Supplied passage:

####

The AppArmor debate begins
As expected, AppArmor has taken a fair amount of criticism. The largest complaint is the fact that AppArmor uses pathnames for its security policies. Using AppArmor, a system administrator can provide a list of files accessible by a given application; anything not on the list becomes inaccessible. Other things - such as capabilities - are also configurable, but there is no controversy over that aspect of the system. It is the use of path names which raises the red flags.
The sticking point is that a given file name is not the file itself. So, while /etc/shadow might identify the shadow password file, that name is not the shadow password file. If an attacker is able to create another name for that file (through the use of links or namespaces, perhaps), that other name could become a way for the attacker to access the shadow password file. So, even if AppArmor forbids access to /etc/shadow for a given application, that application might still have access to other pathnames which could be made to refer to the same file.
AppArmor thus differs from the SELinux approach, which attaches labels to objects and enforces access control rules based on the labels. With SELinux, the shadow password file has the same label (and, thus, the same access rules) regardless of the name by which it is accessed. So SELinux lacks a possible failure mode (rule bypass through different file names) that exists in AppArmor. Of course, as any SELinux administrator knows, maintaining file labels in a consistent and correct state poses challenges of its own.
The other problem with the AppArmor approach is that the LSM API is not well suited to pathname-based security policies. As a result, AppArmor must often go through a fair amount of (potentially expensive) pain to obtain the names corresponding to files. The impedance mismatch between AppArmor and LSM is not generally seen as a reason to keep AppArmor out of the kernel, but it has led to suggestions that the AppArmor developers should either extend LSM for pathname-based policies or just add their own patches and drop LSM altogether. If AppArmor gets past the other objections, some work will almost certainly have to be done in this area.

####

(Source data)
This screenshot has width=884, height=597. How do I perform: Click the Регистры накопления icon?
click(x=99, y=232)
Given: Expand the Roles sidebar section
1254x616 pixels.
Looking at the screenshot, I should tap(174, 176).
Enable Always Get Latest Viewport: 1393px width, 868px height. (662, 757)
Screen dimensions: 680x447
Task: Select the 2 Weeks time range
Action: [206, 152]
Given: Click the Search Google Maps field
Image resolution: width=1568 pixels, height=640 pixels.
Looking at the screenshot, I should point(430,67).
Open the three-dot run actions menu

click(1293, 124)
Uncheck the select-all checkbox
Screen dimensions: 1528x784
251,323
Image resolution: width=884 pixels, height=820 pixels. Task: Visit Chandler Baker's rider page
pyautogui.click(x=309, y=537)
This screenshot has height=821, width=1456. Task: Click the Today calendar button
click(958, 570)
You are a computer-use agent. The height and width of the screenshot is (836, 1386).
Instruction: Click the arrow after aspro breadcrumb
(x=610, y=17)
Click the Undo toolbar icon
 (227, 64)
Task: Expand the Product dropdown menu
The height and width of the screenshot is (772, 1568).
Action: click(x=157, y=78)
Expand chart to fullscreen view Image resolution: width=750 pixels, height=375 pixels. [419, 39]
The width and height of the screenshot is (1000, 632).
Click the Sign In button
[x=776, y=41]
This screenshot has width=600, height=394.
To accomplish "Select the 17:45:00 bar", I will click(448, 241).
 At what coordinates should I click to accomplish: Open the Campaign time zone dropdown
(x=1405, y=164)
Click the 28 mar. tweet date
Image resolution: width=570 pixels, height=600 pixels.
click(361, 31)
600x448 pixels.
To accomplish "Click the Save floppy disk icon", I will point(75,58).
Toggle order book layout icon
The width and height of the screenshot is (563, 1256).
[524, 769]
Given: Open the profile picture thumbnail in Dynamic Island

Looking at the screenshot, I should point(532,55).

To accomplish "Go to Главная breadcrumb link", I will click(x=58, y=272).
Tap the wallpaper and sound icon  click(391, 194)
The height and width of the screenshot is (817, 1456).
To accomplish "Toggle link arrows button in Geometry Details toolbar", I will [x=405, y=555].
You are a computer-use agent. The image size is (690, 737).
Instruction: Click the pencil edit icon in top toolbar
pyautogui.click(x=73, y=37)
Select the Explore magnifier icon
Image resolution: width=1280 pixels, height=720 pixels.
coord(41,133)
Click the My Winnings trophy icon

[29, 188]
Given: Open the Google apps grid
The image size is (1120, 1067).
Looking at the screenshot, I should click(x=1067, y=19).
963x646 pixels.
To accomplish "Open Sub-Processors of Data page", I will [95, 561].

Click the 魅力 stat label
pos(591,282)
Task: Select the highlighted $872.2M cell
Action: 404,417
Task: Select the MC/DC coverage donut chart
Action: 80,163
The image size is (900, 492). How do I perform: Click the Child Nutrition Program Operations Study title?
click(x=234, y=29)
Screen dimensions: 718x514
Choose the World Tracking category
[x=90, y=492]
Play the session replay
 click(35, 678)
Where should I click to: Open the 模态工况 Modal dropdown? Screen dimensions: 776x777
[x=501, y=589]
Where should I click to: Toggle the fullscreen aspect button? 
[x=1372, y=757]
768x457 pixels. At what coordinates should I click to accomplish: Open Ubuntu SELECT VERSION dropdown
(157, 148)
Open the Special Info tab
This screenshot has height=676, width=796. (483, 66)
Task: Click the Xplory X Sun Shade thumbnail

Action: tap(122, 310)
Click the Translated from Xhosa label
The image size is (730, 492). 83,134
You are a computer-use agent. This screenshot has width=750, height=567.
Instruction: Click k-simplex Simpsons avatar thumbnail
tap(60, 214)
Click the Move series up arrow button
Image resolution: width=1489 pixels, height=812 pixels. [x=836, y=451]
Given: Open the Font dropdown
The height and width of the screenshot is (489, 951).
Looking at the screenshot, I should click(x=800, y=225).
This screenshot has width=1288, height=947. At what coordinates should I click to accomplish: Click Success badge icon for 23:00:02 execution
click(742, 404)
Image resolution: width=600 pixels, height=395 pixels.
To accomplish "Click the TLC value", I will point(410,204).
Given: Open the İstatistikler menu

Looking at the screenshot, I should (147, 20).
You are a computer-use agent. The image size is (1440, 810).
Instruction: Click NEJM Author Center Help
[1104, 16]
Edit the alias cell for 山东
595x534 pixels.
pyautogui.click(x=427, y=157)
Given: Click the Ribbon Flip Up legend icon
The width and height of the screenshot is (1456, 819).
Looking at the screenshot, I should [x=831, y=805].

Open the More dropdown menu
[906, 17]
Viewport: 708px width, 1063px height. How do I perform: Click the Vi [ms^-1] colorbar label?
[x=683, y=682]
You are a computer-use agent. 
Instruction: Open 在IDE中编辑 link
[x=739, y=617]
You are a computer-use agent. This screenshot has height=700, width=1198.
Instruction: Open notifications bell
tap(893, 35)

####

Directions:
**a)** Answer these questions from the AppArmor passage, one per line:
(i) What does AppArmor use for its security policies?
(ii) What does SELinux attach to objects to enforce its access control rules?
(iii) Which API is described as not well suited to pathname-based security policies?
**b)** Copy out the listing lines, starting with the line that contains "Click the 魅力 stat label" and going on through the line that contains "Looking at the screenshot, I should (147, 20).", reproducing each line character for character.

Answers for the exercise:
**a)**
(i) Pathnames.
(ii) Labels.
(iii) The LSM API.

**b)**
Click the 魅力 stat label
pos(591,282)
Task: Select the highlighted $872.2M cell
Action: 404,417
Task: Select the MC/DC coverage donut chart
Action: 80,163
The image size is (900, 492). How do I perform: Click the Child Nutrition Program Operations Study title?
click(x=234, y=29)
Screen dimensions: 718x514
Choose the World Tracking category
[x=90, y=492]
Play the session replay
 click(35, 678)
Where should I click to: Open the 模态工况 Modal dropdown? Screen dimensions: 776x777
[x=501, y=589]
Where should I click to: Toggle the fullscreen aspect button? 
[x=1372, y=757]
768x457 pixels. At what coordinates should I click to accomplish: Open Ubuntu SELECT VERSION dropdown
(157, 148)
Open the Special Info tab
This screenshot has height=676, width=796. (483, 66)
Task: Click the Xplory X Sun Shade thumbnail

Action: tap(122, 310)
Click the Translated from Xhosa label
The image size is (730, 492). 83,134
You are a computer-use agent. This screenshot has width=750, height=567.
Instruction: Click k-simplex Simpsons avatar thumbnail
tap(60, 214)
Click the Move series up arrow button
Image resolution: width=1489 pixels, height=812 pixels. [x=836, y=451]
Given: Open the Font dropdown
The height and width of the screenshot is (489, 951).
Looking at the screenshot, I should click(x=800, y=225).
This screenshot has width=1288, height=947. At what coordinates should I click to accomplish: Click Success badge icon for 23:00:02 execution
click(742, 404)
Image resolution: width=600 pixels, height=395 pixels.
To accomplish "Click the TLC value", I will point(410,204).
Given: Open the İstatistikler menu

Looking at the screenshot, I should (147, 20).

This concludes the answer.